### [Your instructions]
Only the number is wanted: tally the lines below that contain the word "computer".

[Source data]
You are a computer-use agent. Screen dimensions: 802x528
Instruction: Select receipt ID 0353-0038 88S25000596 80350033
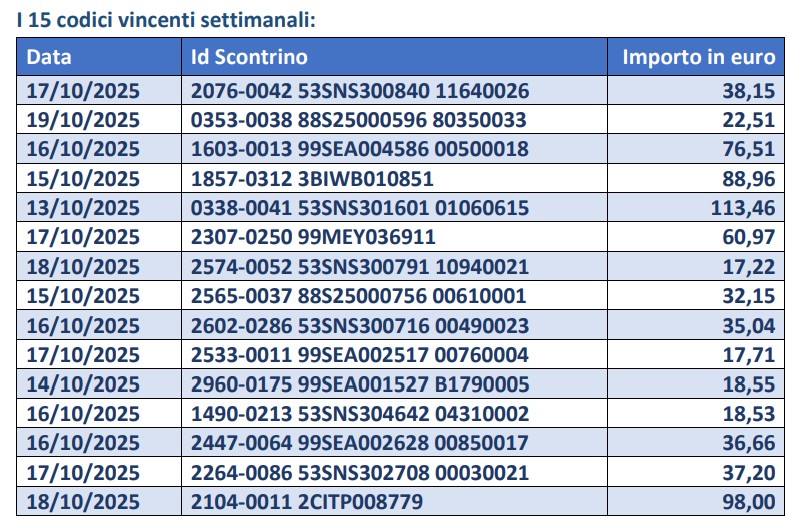[x=359, y=120]
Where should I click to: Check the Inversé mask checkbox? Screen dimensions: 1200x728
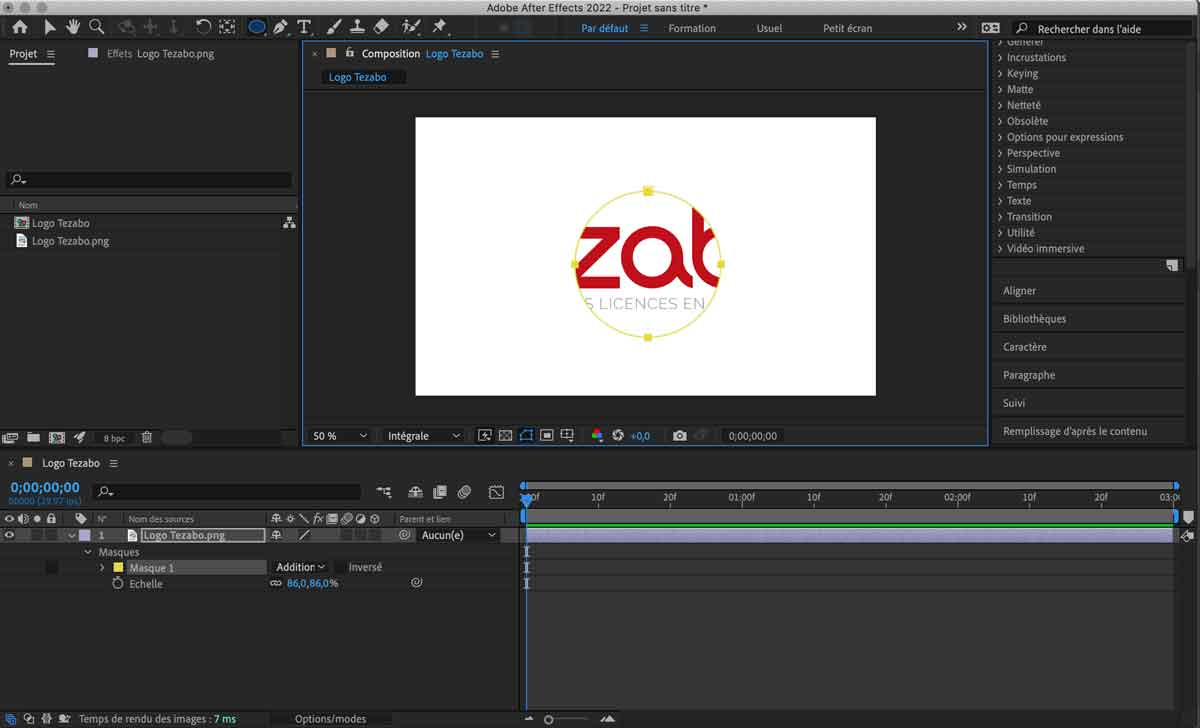click(x=340, y=568)
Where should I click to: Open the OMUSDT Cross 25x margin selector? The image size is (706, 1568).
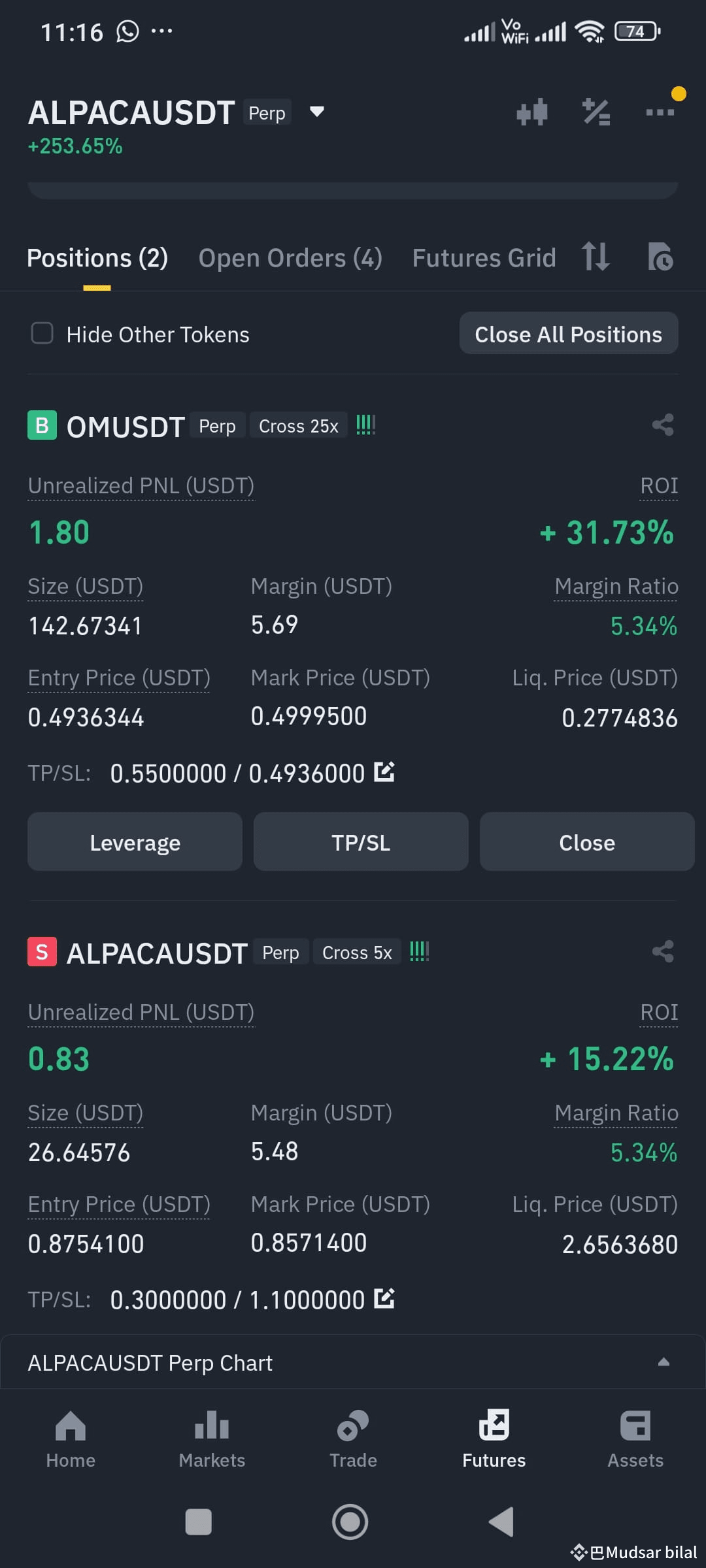click(299, 426)
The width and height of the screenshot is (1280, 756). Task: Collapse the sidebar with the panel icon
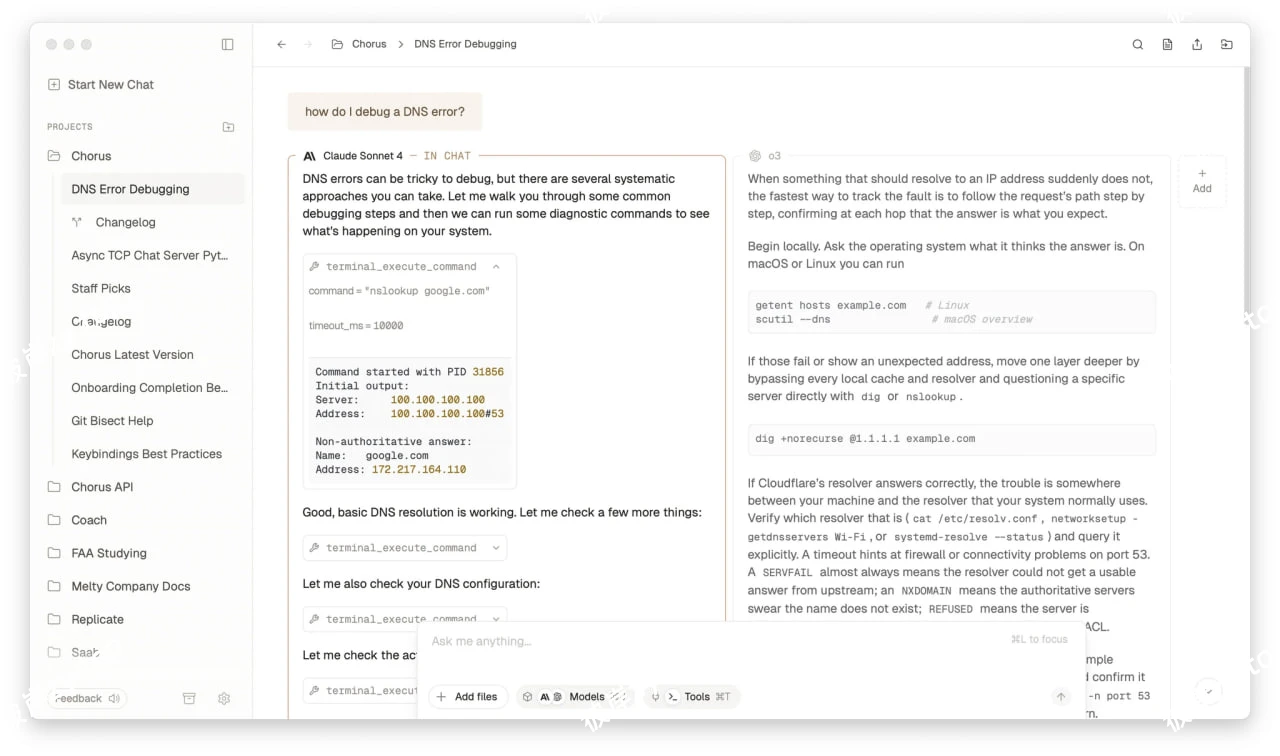228,44
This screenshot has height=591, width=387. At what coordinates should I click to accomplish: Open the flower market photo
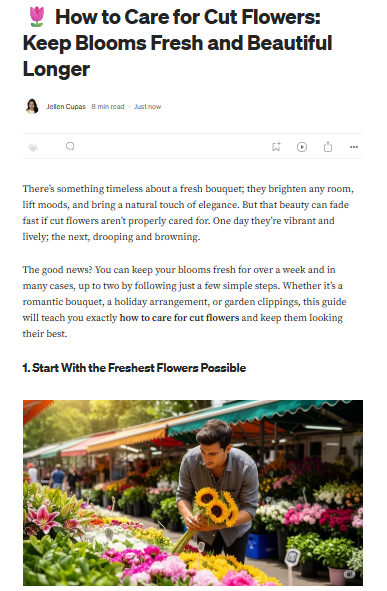click(193, 493)
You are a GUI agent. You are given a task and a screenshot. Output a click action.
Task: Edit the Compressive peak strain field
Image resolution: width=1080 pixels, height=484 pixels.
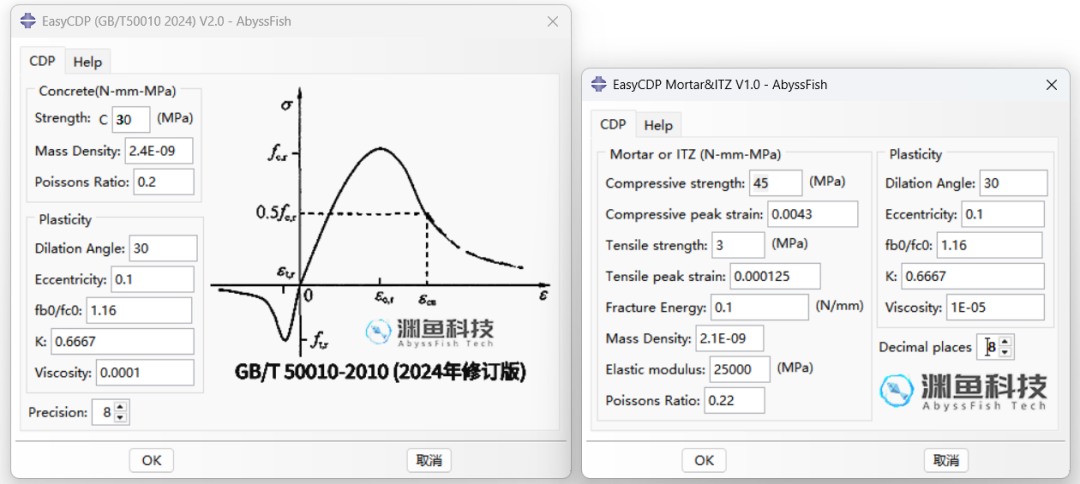[813, 214]
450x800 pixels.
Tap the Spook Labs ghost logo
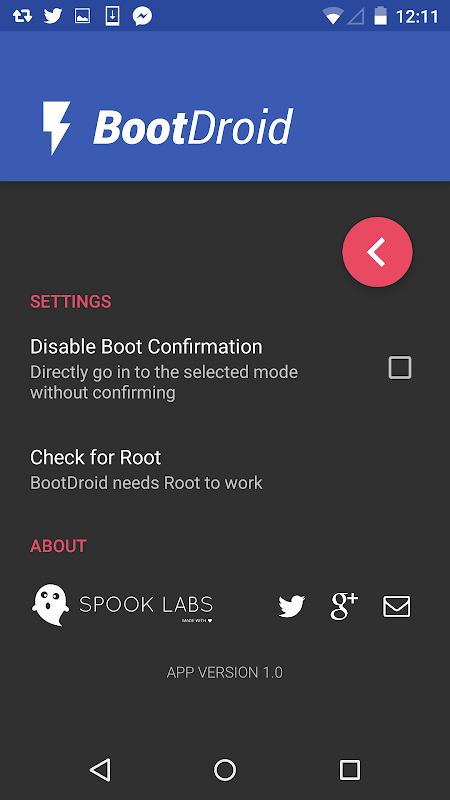click(50, 605)
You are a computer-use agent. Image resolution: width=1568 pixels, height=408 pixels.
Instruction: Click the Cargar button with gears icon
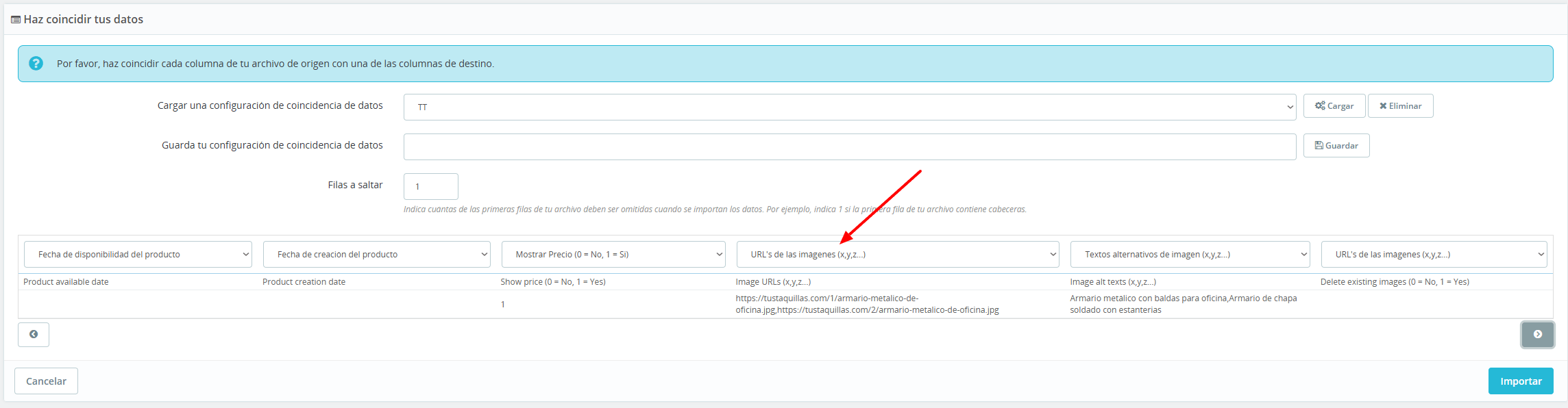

### [Completed exercise]
2